Records from a data source:
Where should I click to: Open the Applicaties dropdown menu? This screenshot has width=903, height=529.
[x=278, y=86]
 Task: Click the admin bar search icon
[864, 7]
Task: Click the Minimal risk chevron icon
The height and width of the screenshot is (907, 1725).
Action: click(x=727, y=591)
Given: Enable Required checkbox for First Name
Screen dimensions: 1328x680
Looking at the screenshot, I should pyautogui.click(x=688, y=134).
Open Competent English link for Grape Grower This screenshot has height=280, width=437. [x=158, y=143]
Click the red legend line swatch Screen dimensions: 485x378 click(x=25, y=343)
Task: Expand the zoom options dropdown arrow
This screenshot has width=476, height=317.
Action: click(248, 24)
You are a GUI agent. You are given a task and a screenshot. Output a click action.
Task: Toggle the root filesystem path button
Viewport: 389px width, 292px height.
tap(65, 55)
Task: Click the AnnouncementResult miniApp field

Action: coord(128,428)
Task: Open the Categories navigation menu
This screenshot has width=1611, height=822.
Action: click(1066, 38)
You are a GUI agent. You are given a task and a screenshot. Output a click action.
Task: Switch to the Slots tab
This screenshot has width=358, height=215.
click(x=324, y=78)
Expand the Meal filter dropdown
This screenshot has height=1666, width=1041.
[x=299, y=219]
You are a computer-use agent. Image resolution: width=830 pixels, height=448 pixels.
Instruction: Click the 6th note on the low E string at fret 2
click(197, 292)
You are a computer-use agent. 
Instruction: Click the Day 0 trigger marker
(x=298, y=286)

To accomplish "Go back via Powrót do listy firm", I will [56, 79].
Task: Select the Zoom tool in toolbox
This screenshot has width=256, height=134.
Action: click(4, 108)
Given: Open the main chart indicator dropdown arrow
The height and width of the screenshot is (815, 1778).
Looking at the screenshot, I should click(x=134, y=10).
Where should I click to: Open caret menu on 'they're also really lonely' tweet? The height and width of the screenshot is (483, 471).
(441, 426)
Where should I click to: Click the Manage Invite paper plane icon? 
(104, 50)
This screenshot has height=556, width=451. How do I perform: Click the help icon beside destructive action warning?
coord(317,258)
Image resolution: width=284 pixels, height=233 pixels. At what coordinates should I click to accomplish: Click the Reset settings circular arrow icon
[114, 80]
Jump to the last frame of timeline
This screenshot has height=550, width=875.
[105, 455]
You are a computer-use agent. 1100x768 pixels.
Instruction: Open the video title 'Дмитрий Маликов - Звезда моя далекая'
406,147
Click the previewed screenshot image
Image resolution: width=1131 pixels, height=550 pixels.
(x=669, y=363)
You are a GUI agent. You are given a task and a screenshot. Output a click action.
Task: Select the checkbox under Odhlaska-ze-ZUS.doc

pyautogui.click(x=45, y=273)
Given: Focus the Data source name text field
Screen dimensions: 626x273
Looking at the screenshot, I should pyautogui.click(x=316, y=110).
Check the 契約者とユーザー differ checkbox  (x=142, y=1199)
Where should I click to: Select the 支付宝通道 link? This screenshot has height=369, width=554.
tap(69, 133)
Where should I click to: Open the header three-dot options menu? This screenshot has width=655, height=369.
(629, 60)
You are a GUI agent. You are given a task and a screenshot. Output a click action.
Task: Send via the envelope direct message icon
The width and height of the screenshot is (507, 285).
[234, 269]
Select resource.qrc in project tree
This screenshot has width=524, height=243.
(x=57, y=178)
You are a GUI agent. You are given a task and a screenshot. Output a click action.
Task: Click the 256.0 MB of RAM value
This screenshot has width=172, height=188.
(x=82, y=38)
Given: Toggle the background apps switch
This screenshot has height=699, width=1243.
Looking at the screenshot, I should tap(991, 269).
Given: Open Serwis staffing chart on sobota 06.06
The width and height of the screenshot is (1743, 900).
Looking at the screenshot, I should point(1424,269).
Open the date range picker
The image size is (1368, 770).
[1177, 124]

Task statement: Please transcribe all of the entries precisely.

Your solution:
Where should I click to: Open the Applicaties dropdown menu? This screenshot has width=903, height=529.
[x=278, y=86]
 Task: Click the admin bar search icon
[864, 7]
Task: Click the Minimal risk chevron icon
The height and width of the screenshot is (907, 1725).
Action: click(x=727, y=591)
Given: Enable Required checkbox for First Name
Screen dimensions: 1328x680
Looking at the screenshot, I should pyautogui.click(x=688, y=134).
Open Competent English link for Grape Grower This screenshot has height=280, width=437. [x=158, y=143]
Click the red legend line swatch Screen dimensions: 485x378 click(x=25, y=343)
Task: Expand the zoom options dropdown arrow
This screenshot has width=476, height=317.
Action: click(248, 24)
You are a GUI agent. You are given a task and a screenshot. Output a click action.
Task: Toggle the root filesystem path button
Viewport: 389px width, 292px height.
tap(65, 55)
Task: Click the AnnouncementResult miniApp field

Action: coord(128,428)
Task: Open the Categories navigation menu
This screenshot has width=1611, height=822.
Action: click(1066, 38)
You are a GUI agent. You are given a task and a screenshot. Output a click action.
Task: Switch to the Slots tab
This screenshot has width=358, height=215.
click(x=324, y=78)
Expand the Meal filter dropdown
This screenshot has height=1666, width=1041.
[x=299, y=219]
You are a computer-use agent. Image resolution: width=830 pixels, height=448 pixels.
Instruction: Click the 6th note on the low E string at fret 2
click(197, 292)
You are a computer-use agent. 
Instruction: Click the Day 0 trigger marker
(x=298, y=286)

To accomplish "Go back via Powrót do listy firm", I will [56, 79].
Task: Select the Zoom tool in toolbox
This screenshot has width=256, height=134.
Action: click(4, 108)
Given: Open the main chart indicator dropdown arrow
The height and width of the screenshot is (815, 1778).
Looking at the screenshot, I should click(x=134, y=10).
Where should I click to: Open caret menu on 'they're also really lonely' tweet? The height and width of the screenshot is (483, 471).
(441, 426)
Where should I click to: Click the Manage Invite paper plane icon? 
(104, 50)
This screenshot has height=556, width=451. How do I perform: Click the help icon beside destructive action warning?
coord(317,258)
Image resolution: width=284 pixels, height=233 pixels. At what coordinates should I click to accomplish: Click the Reset settings circular arrow icon
[114, 80]
Jump to the last frame of timeline
This screenshot has height=550, width=875.
[105, 455]
You are a computer-use agent. 1100x768 pixels.
Instruction: Open the video title 'Дмитрий Маликов - Звезда моя далекая'
406,147
Click the previewed screenshot image
Image resolution: width=1131 pixels, height=550 pixels.
(x=669, y=363)
You are a GUI agent. You are given a task and a screenshot. Output a click action.
Task: Select the checkbox under Odhlaska-ze-ZUS.doc

pyautogui.click(x=45, y=273)
Given: Focus the Data source name text field
Screen dimensions: 626x273
Looking at the screenshot, I should pyautogui.click(x=316, y=110).
Check the 契約者とユーザー differ checkbox  (x=142, y=1199)
Where should I click to: Select the 支付宝通道 link? This screenshot has height=369, width=554.
tap(69, 133)
Where should I click to: Open the header three-dot options menu? This screenshot has width=655, height=369.
(629, 60)
You are a GUI agent. You are given a task and a screenshot. Output a click action.
Task: Send via the envelope direct message icon
The width and height of the screenshot is (507, 285).
[234, 269]
Select resource.qrc in project tree
This screenshot has width=524, height=243.
(x=57, y=178)
You are a GUI agent. You are given a task and a screenshot. Output a click action.
Task: Click the 256.0 MB of RAM value
This screenshot has width=172, height=188.
(x=82, y=38)
Given: Toggle the background apps switch
This screenshot has height=699, width=1243.
Looking at the screenshot, I should tap(991, 269).
Given: Open Serwis staffing chart on sobota 06.06
The width and height of the screenshot is (1743, 900).
Looking at the screenshot, I should point(1424,269).
Open the date range picker
The image size is (1368, 770).
[1177, 124]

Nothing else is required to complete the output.